According to a story on TechCrunch, the fund was created by restaurant giant Chipotle, who is interested in solving many of the common problems of operating restaurants. In 2019 the company had previously created a startup accelerator dedicated to food tech companies.
One of the top level concerns in the restaurant business is the increasing difficulty in attracting staff to perform the manual labor required for operation.
This suggests robotic solutions could be one of the key funding avenues for Cultivate Next.
“Cultivate Next’s debut comes as quick-service restaurants, particularly large chains, increase their investments in technologies that promise to streamline operations while bolstering revenue. Events over the past several years including the pandemic (and subsequent labor shortages) have forced operators to explore technological solutions to longstanding industry challenges, whether contactless point-of-sales systems or — in Chipotle’s case — chip-frying robots.”
In the past we’ve seen multiple attempts at producing food 3D printers. Early attempts were quite rudimentary involving paste extruders and any foodstuff that could be converted into peanut butter consistency. Extruded minced meat was deep fried into fun shapes.
That’s not really suitable for restaurants, and to my knowledge, there are no commercial food 3D printers with paste technology still surviving.
Another approach has been chocolate 3D printing. There are a couple of dedicated chocolate 3D printers still on the market, like ChocEdge. More successful has been chocolate 3D printing services, like La MIAM Factory.
3D System’s sugar 3D printer was announced with great fanfare, but now it seems to have disappeared into corporate obscurity at Brill Culinary Studio.
Another venture, BeeHex, began to develop pizza-making robots five years ago, but today they seem to be selling 3D cake decorating hardware.
What I’m trying to say here is that the field of food 3D printing is still wide open for new technological developments.

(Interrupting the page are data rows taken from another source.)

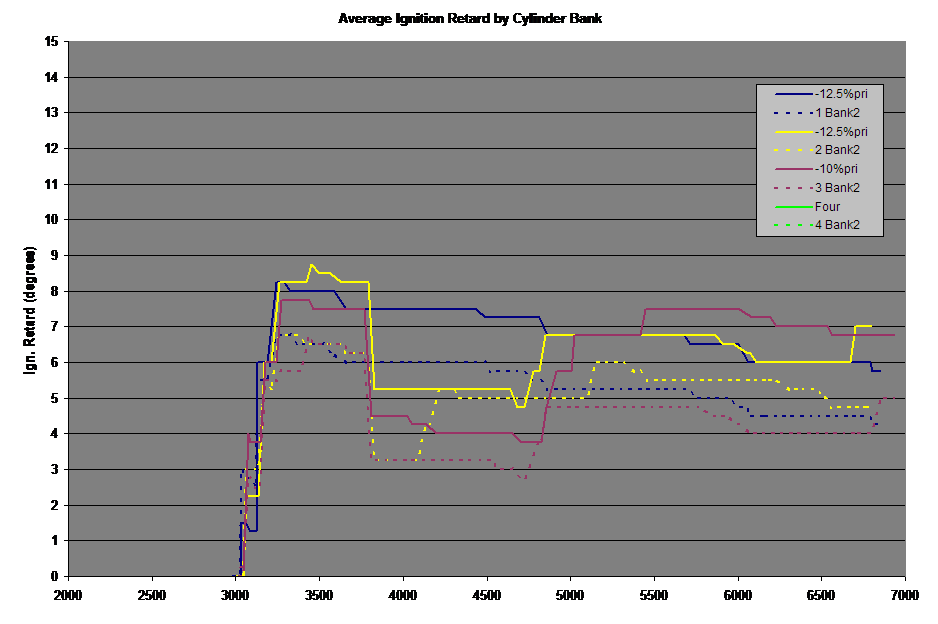Screen dimensions: 938x624
Task: Click the yellow series peak near 3500
Action: coord(312,265)
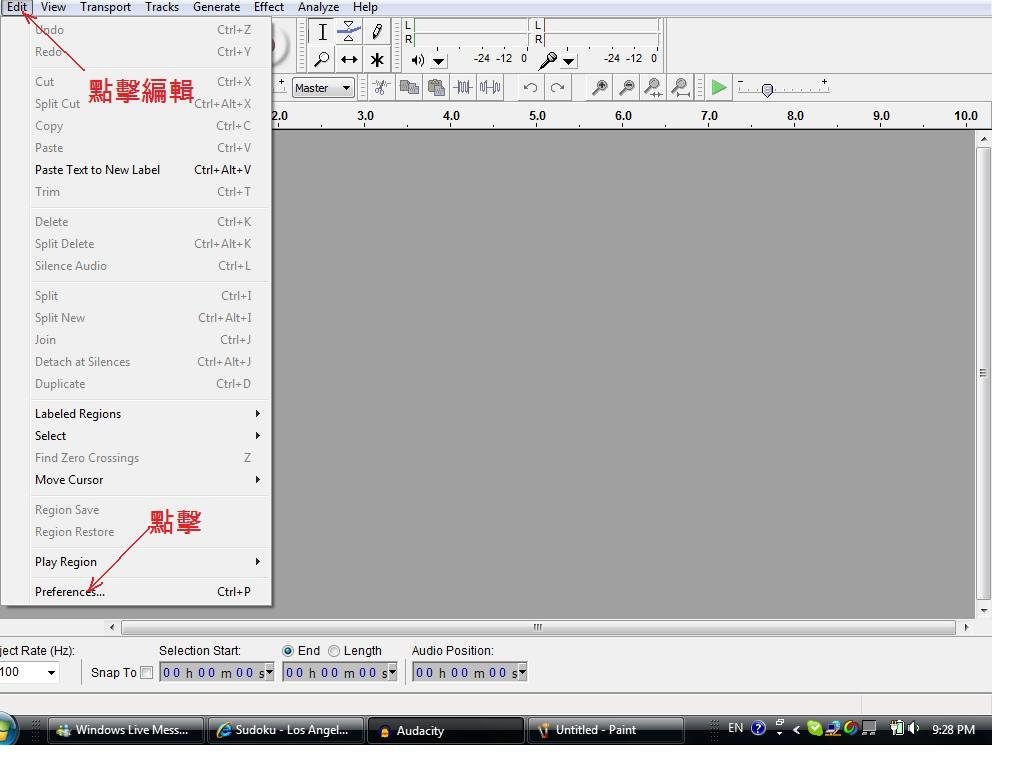Enable the Snap To checkbox
Viewport: 1024px width, 768px height.
[146, 672]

Startup ventures would have to tackle the fundamental issues in food printing:
- Print speed: food must be prepared far faster in order to be useful at restaurants where customers won’t wait
- Food Variety: food production must involve multiple ingredients in order to prepare normal dishes eaters expect
- Food Types: equipment must be able to handle food in different forms, including solid, liquid, paste, etc.
- Software: Software must be developed to enable creation of unique food products and leverage food making technology in ways similar to what has happened for mechanical parts
I expect some Fabbaloo readers may have radically new ideas for how food might be 3D printed. The Cultivate Next fund could be part of the path for those ideas to become reality.
Meanwhile, I’m still waiting for the pizza robot.